109 The circumstance that it is necessary for the appellants to pay the total of the invoiced amounts in order to obtain delivery and passing of title to the tobacco products supplied by Rothmans does not inevitably point to the conclusion that the sum designated in respect of "tobacco licence fee" was referable solely to the delivery and transfer of property in the tobacco products sold by Rothmans.
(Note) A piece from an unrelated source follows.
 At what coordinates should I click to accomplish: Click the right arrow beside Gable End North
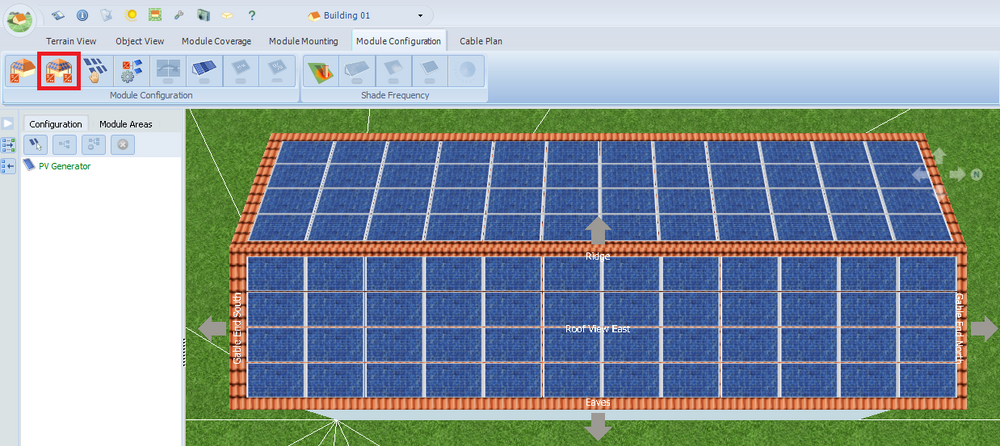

The parties contracted not only for the supply of the tobacco products but also, in the light of the provisions of s 41 of the Business Franchise Licences (Tobacco) Act 1987 (NSW), with respect to the renewal of the wholesaler ' s licence and the funding for that to take place. Whilst that is understood, the very form of the transactions indicates that the payments made by the appellants can be "broken up" . [147]
Result
110 The appeal to this court should be allowed with costs, the orders of the full court of the Federal Court set aside and in place thereof the appeal to that court should be allowed with costs, and the orders of Emmett J set aside. In the actions, judgment, with costs, should be entered in favour of each of the appellants in their respective total sums specified in the Schedule to the Amended Statement of Claim filed on 15 December 1998. This means that judgment will be entered for the first appellant in the sum of $14,377.33; for the second appellant for $11,017.12; for the third appellant for $18,521.99; for the fourth appellant for $31,716.32; for the fifth appellant for $15,622.98; for the sixth appellant for $35,877.19; and for the seventh appellant for $26,456.55. It will be necessary, in the absence of agreement, for the Federal Court to determine any application by the appellants for interest under s 51A of the Federal Court of Australia Act 1976 (Cth).